- The paper introduces a self-supervised learning framework for dense depth estimation in monocular endoscopy, utilizing sequential video data and sparse multi-view stereo reconstructions.
- The method employs a Siamese network architecture with novel Scale-invariant Weighted Loss and Depth Consistency Loss functions to generate accurate, dense depth maps.
- Experimental results show the approach achieves submillimeter residual errors and avoids the need for manual labeling, scaling, or CT scans for training or deployment.
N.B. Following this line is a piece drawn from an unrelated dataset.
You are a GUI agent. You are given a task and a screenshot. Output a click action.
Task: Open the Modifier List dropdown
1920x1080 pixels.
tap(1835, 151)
Self-supervised Learning for Dense Depth Estimation in Monocular Endoscopy
This paper delineates a self-supervised methodology for training convolutional neural networks (CNNs) to achieve dense depth estimation from monocular endoscopy data without pre-modeled anatomical or shading information. The proposed approach leverages sequential data from monocular endoscopic videos to enhance the sparse but precise depth data obtained via multi-view stereo reconstruction techniques like Structure from Motion (SfM). Crucially, the method circumvents the necessity for manual scaling, labeling, or CT scans during both training and deployment.
Methodology
The researchers employ a dual-branch Siamese network architecture to process pairs of endoscopic images. The training framework integrates Depth Map Scaling and Depth Map Warping layers, applying novel loss functions: Scale-invariant Weighted Loss and Depth Consistency Loss. These are designed to incorporate sparse depth annotations and enforce spatial coherence among predictions.
The Scale-invariant Weighted Loss introduces scale invariance allowing the network to generalize well across different patients and endoscopes, focusing on predicting correct depth ratios rather than absolute scale. The Depth Consistency Loss fosters spatial constraints, improving dense depth map predictions and mitigating the overfitting issues associated with sparse annotations.
Experimental Evaluation
The experimental setup utilizes RGB endoscopic images, sparse depth maps from SfM, and intrinsic parameters from endoscopes. Training involved data from 22 video subsequences with validation and testing on different scenes from two anonymized patients. Images were registered to corresponding CT-based models for quantitative evaluation, producing submillimeter residual errors, specifically averaging 0.84(±0.10)\,mm for Patient 1 and 0.63(±0.19)\,mm for Patient 2.
Implications
The implications of this work are noteworthy in endoscopic navigation systems. The capability to generate dense depth maps from monocular endoscopy could simplify the integration into clinical workflows and potentially reduce costs by obviating external hardware. By self-supervising depth estimation training using sparse reconstructions, the methodology allows for scalable and efficient use of extensive unlabeled endoscopic video data.
Future Directions
Potential future directions involve extending the dataset to ascertain the generalizability across diverse patients, endoscopes, and anatomical structures. Moreover, incorporating multi-frame architectures in place of single-frame depth estimation networks could further augment prediction accuracy. Exploring the inclusion of automated error detection to filter incorrect SfM reconstructions would enhance robustness and reliability.
In summary, the paper presents a robust framework for dense depth estimation that leverages self-supervision through sparse annotations and multi-view stereo reconstructions to eliminate the prerequisite for supervised depth data or CT scans. As the field advances, integrating such self-supervised systems could play a pivotal role in refining computer vision-based navigation for minimally invasive surgical procedures.